Investigating the effectiveness and tolerability of intranasal esketamine among older adults with treatment-resistant depression (TRD): a post-hoc analysis from the REAL-ESK study group
Author
d’Andre, Giacomo
S. McIntyre, Roger
Chiappini, Stefania
Stefanelli, Giulia
Carullo, Rosalba
Andriola, Ileana
Zanardi, Raffaella
Martiadis, Vassillis
L. Sensi, Stefano
Sani, Gabriele
Clerici, Massimo
Di Lorenzo, Giorgio
Vita, Antonio
Pettorruso, Mauro
Martinotti, Giovanni
Attention
2299/27108
Abstract
Introduction: Treatment-resistant depression (TRD) is a serious and debilitating psychiatric disorder that frequently affects older patients. Esketamine nasal spray (ESK-NS) has recently been approved as a treatment for TRD, with multiple studies establishing its efficacy and tolerability. However, the real-world effectiveness, tolerability, and safety of this treatment in older adults is still unclear. Objectives: To evaluate the efficacy and tolerability of ESK-NS in older subjects with TRD. Methods: This is a post-hoc analysis of the REAL-ESK study, a multicenter, retrospective, observational study. Participants here selected were 65 years or older at baseline. The Montgomery-Åsberg Depression Rating Scale (MADRS) and the Hamilton Anxiety Rating Scale (HAM-A) were used to assess depressive and anxiety symptoms, respectively. Data were collected at three-time points: baseline, 1 month after the start of treatment (T1), and 3 months after treatment (T2). Results: The sample included older adults with TRD (n = 30).
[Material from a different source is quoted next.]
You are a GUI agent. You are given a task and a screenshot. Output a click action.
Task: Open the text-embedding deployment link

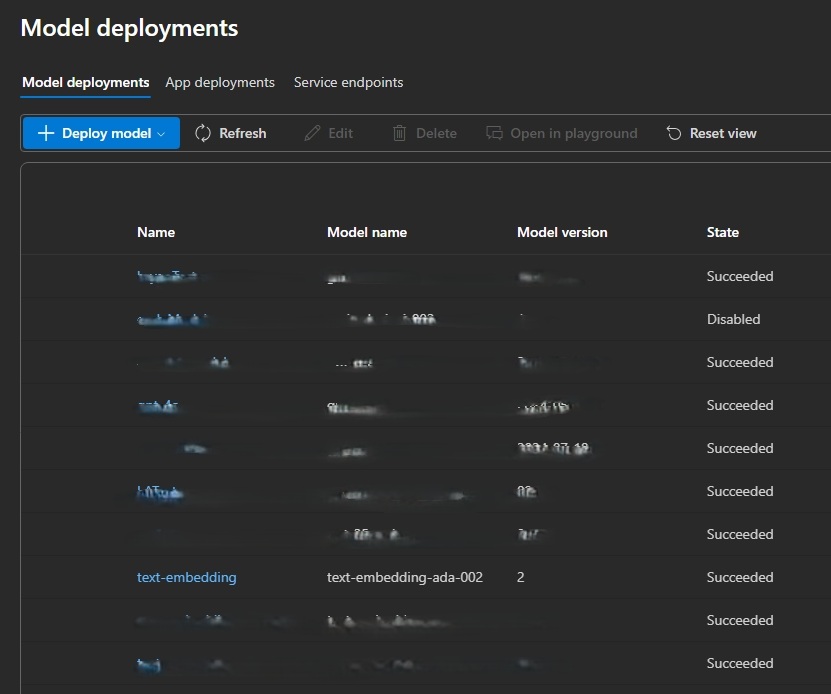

MADRS and HAM-A values decreased significantly at T1 (T0 versus T1: p holm <0.001, Cohen's d = 0.840) and T2 follow-ups (T0 versus T2: p holm <0.001, Cohen's d = 1.419). At T2, 53.3% of subjects were responders (MADRS score reduced ≥50%), while 33.33% were in remission (MADRS<10). ESK-NS-related adverse effects were in order of frequency dizziness (50%), followed by dissociation (33.3%), sedation (30%), and hypertension (13.33%). Six out of 30 participants (20%) discontinued treatment. Conclusions: Our findings provide preliminary evidence of ESK-NS effectiveness in older adults with TRD, a highly debilitating depressive presentation. Furthermore, we observe high levels of treatment-emergent adverse events, which, in the majority of instances, did not require treatment suspension.